At present, the WSLS-TV collection is the only known original 16mm news film archive from the civil rights era in Virginia. At the completion of this project, the WSLS-TV collection will be accessible online as a dynamic audiovisual record of life in mid-20th century America, from soap box derbies and beauty pageants to polio vaccinations and civil rights demonstrations.
In Spring 2008 Preservation Services digitized a small portion of the WSLS-TV collection in order to estimate the worth of its content. This project unearthed remarkable footage and indicated that the collection holds a great amount of untouched, undocumented film relating to the civil rights movement.
For example, in one clip, the Reverend James Lawson, protégé of Dr. Martin Luther King, Jr., explains what he hopes to achieve with lunch counter demonstrations in Roanoke. In another clip, Governor James Lindsay Almond, Jr., wields defiant language at the Virginia Supreme Court of Appeals after its decision to knock down the Commonwealth’s massive resistance laws. And silent footage speaks volumes as black and white children enter schools together for the first time in Virginia. These examples of the collection’s content and more are viewable above.

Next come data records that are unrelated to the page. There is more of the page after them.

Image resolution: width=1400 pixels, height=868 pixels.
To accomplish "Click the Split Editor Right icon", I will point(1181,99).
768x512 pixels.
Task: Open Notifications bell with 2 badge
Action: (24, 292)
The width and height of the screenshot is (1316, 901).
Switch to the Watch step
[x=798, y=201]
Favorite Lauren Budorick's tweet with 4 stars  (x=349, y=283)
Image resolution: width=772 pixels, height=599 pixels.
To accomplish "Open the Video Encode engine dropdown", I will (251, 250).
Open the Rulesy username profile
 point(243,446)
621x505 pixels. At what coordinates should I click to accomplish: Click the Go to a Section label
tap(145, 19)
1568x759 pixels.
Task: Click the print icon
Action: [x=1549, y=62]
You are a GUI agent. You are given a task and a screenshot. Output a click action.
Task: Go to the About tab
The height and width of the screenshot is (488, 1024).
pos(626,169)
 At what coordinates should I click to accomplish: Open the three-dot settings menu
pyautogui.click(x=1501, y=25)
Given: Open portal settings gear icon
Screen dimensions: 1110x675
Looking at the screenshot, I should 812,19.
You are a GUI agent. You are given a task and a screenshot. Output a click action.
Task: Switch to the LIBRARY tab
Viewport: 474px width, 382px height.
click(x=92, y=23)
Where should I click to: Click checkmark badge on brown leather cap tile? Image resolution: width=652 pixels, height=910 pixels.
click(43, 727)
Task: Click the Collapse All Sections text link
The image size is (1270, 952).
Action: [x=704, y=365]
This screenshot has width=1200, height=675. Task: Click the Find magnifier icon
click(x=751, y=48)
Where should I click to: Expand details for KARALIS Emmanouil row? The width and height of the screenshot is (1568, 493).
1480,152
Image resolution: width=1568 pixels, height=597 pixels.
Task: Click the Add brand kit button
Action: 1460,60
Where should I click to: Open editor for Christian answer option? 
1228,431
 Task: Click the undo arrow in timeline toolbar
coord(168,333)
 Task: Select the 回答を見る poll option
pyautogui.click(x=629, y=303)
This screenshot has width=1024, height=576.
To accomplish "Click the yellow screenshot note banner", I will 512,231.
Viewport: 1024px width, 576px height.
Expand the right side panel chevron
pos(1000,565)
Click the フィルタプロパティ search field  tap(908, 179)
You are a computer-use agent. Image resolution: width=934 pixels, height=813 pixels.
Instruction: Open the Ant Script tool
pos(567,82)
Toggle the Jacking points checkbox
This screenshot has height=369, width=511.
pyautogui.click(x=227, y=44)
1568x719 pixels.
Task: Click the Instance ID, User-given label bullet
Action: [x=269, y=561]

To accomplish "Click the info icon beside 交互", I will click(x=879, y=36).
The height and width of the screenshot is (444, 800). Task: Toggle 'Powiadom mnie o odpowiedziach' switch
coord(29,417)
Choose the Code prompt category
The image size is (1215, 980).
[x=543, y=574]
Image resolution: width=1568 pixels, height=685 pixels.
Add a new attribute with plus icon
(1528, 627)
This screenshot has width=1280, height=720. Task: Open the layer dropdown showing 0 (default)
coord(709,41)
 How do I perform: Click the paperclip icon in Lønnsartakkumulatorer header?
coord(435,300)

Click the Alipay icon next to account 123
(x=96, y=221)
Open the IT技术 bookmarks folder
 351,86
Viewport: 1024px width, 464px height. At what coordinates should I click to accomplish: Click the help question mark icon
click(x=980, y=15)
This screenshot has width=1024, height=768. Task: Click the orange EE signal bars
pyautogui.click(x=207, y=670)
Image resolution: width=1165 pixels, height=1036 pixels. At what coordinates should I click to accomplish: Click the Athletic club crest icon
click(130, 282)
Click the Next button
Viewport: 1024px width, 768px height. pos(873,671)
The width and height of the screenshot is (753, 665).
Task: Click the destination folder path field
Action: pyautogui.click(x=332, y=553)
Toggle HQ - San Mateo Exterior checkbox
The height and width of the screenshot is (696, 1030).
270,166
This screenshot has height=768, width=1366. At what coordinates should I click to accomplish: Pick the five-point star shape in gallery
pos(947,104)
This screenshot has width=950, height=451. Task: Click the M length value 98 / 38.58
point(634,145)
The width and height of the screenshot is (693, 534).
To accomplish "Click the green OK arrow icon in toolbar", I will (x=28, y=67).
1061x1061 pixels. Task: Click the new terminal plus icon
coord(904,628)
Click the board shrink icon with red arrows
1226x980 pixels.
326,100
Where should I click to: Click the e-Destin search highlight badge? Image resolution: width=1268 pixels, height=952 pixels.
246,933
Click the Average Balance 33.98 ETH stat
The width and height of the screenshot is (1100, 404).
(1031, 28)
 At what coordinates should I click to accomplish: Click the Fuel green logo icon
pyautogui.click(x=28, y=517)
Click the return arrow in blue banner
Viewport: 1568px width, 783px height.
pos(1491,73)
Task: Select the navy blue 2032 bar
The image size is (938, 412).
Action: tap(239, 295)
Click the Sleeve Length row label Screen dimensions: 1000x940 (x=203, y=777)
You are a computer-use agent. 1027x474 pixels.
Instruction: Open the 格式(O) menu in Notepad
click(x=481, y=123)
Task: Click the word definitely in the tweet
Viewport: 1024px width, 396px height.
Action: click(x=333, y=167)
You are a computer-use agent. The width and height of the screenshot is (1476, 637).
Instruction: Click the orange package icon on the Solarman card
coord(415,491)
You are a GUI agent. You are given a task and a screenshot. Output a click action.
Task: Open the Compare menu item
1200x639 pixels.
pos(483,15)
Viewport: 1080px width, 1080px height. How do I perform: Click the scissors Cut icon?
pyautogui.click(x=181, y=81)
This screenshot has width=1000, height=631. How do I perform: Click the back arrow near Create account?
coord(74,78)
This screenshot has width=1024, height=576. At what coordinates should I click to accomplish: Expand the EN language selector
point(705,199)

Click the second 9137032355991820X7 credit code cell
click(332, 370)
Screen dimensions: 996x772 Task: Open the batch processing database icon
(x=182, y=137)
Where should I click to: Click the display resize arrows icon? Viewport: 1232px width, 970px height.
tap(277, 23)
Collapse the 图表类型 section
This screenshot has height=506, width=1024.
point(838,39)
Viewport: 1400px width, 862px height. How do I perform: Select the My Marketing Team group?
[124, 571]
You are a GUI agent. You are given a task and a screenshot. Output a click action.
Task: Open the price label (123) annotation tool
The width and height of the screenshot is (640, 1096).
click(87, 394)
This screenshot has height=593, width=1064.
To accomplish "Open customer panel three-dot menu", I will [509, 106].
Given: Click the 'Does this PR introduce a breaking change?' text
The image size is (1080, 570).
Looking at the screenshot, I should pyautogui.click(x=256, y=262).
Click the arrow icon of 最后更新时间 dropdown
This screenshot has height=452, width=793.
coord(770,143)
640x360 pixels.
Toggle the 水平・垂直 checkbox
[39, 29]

Local television news is an audiovisual history of 20th century America, yet much of it has been forgotten or discarded. The Library of Congress estimates that less than 10% of local news film from the 1950s through the 1970s survives. Therefore, U.Va. Library’s WSLS collection is an essential primary source soon to be accessible due to grant funding from the National Endowment for Humanities and U.Va. Library’s stewardship of at-risk audiovisual materials.
The reformatting of the WSLS News Film Collection—truly a moving image time capsule—is a windfall for scholars and an example of U.Va. Library’s commitment to preservation. For more information about U.Va. Library’s Preservation Services program please visit http://www2.lib.virginia.edu/preservation/. For more information regarding the WSLS News Film Collection, please contact Judith Thomas, Director of Arts & Media Library Services at 434-924-8814 or jet3h@virginia.edu.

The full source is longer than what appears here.